Imaging modality and frequency in surveillance of stage I seminoma testicular cancer: Results from a randomised, phase III, non-inferiority trial (TRISST)
Session type: E-poster/poster
Survival in stage I seminoma is almost 100%. CT surveillance is an international standard of care, avoiding adjuvant therapy. In this young population, minimising irradiation is vital. The TRrial of Imaging and Surveillance in Seminoma Testis (TRISST) assessed whether MRIs or a reduced CT schedule could be used without an unacceptable increase in advanced relapses.
TRISST was a phase III, non-inferiority, factorial trial. Eligible men had undergone orchiectomy for stage I seminoma with no adjuvant therapy planned. Randomisation was to: 7 CTs (6, 12, 18, 24, 36, 48, 60 months); 7 MRIs (same schedule); 3 CTs (6, 18, 36 months); or 3 MRIs. The primary outcome was 6-year incidence of RMH stage ≥IIC relapse (>5cm), aiming to exclude increases ≥5.7% (from 5.7% to 11.4%) with MRI (vs CT) or 3 scans (vs 7); target n=660, all contributing to both comparisons. Secondary outcomes included relapse ≥3cm, disease-free and overall survival. Both intention-to-treat and per protocol analyses were performed.

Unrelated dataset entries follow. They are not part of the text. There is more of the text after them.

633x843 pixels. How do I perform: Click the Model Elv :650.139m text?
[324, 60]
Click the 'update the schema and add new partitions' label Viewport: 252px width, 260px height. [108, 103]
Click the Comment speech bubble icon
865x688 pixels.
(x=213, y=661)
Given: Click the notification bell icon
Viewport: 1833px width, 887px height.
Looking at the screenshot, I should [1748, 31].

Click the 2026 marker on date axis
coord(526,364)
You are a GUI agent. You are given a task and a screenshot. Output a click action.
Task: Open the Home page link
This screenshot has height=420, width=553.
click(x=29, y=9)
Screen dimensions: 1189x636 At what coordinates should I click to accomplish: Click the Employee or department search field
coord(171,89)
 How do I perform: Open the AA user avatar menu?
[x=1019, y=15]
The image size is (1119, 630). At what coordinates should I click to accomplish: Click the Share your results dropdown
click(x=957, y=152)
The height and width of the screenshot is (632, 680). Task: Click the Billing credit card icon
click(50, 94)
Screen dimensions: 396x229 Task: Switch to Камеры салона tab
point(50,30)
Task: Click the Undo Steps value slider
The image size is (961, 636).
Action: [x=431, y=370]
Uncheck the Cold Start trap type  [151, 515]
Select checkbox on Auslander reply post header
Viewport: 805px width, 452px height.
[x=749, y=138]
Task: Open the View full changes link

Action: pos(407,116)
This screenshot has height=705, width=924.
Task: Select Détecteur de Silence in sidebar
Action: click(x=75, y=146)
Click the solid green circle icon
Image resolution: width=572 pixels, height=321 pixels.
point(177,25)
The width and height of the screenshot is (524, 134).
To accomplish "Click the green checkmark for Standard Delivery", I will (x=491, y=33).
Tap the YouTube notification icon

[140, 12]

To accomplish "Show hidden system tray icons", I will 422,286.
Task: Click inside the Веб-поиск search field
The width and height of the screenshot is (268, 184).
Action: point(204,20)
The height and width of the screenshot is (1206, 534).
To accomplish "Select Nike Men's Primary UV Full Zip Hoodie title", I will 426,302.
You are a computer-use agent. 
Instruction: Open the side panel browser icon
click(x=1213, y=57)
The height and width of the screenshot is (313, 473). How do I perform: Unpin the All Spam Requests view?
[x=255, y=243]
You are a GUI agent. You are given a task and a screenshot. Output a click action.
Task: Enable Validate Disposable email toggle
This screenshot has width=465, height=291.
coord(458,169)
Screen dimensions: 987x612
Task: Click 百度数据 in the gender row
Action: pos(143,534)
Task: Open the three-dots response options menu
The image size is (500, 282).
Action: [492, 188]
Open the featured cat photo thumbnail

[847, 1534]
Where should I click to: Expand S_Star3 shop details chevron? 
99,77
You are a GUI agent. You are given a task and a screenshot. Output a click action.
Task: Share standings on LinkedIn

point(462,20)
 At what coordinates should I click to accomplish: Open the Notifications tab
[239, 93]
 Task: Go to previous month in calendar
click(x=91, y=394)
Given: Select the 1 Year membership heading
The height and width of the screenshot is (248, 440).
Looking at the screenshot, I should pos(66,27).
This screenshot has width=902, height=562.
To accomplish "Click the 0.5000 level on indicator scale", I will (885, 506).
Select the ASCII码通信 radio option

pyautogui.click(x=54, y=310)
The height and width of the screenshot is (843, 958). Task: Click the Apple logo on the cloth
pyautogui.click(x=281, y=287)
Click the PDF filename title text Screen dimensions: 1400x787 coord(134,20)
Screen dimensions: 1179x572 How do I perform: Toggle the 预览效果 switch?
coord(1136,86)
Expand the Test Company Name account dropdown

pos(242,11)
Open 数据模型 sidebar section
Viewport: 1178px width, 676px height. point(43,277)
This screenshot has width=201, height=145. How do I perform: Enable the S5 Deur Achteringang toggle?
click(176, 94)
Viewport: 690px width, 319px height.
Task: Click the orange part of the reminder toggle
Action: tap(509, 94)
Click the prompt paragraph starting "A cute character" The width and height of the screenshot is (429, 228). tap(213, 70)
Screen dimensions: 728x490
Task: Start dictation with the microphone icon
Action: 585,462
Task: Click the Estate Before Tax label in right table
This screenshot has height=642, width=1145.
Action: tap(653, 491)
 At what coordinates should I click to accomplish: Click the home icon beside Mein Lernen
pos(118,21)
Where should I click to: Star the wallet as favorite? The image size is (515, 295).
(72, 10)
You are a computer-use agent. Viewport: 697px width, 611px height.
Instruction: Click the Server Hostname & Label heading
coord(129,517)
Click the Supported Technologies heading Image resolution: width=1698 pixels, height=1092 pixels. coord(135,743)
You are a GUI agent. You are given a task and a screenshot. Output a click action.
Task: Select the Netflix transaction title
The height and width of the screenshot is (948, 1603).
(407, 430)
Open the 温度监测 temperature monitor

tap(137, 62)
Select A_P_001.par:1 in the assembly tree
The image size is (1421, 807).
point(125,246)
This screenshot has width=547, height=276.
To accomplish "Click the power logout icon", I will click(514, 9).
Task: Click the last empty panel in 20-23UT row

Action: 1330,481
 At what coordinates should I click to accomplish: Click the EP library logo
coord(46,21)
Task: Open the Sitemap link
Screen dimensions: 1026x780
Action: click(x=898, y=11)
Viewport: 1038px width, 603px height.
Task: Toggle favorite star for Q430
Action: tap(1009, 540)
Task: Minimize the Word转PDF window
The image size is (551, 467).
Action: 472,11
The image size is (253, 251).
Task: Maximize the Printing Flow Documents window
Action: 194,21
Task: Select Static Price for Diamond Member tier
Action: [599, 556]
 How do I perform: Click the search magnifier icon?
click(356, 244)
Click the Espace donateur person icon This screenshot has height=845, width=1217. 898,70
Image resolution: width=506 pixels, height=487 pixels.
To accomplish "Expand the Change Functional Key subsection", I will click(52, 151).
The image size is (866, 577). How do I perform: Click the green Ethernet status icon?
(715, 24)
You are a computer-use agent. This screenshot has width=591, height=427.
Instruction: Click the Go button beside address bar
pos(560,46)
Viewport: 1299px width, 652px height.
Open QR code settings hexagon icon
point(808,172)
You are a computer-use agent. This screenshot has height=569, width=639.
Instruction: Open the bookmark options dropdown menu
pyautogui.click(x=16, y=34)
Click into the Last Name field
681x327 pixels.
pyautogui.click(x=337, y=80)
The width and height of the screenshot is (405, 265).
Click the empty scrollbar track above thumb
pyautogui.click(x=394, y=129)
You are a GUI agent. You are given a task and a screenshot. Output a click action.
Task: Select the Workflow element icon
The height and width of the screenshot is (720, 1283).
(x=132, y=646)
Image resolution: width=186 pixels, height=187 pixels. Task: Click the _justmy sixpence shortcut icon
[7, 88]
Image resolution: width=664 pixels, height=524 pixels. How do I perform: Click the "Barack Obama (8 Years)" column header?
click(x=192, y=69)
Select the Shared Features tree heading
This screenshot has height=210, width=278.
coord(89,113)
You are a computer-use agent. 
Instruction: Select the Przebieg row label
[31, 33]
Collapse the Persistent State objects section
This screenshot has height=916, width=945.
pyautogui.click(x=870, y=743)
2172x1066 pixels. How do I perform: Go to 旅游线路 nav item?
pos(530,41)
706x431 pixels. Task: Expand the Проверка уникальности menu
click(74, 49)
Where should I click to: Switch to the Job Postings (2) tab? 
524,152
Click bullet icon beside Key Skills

669 patients enrolled (35 UK centres, 2008-2014); mean tumour size 2.9cm, 358 (54%) low risk (<4cm, no rete testis invasion). With median follow-up 72 months, 82 (12%) relapsed. Stage ≥IIC relapse was rare (10 events). Though statistically non-inferior, more events occurred with 3 scans (9, 2.8%) vs 7 scans (1, 0.3%): 2.5% absolute increase, 90% CI (1.0%, 4.1%). Only 4/9 could have potentially been detected earlier with 7 scans. Non-inferiority of MRI vs CT was also shown; fewer events occurred with MRI (2, 0.6% vs 8, 2.5%), 1.9% decrease (-3.5%, -0.3%). Per protocol analyses confirmed non-inferiority for both comparisons. 5-year survival was 99%, similar across arms, with no tumour-related deaths.
Surveillance is a safe management approach – advanced relapse is rare, salvage treatment successful, and outcomes excellent, regardless of imaging frequency or modality. MRIs or a reduced CT schedule can be recommended to reduce irradiation.
As the largest trial in stage I seminoma, TRISST has demonstrated that patients undergoing surveillance can be effectively monitored with MRI or with fewer CT scans than currently used, with the potential to avoid harmful irradiation in this young patient group.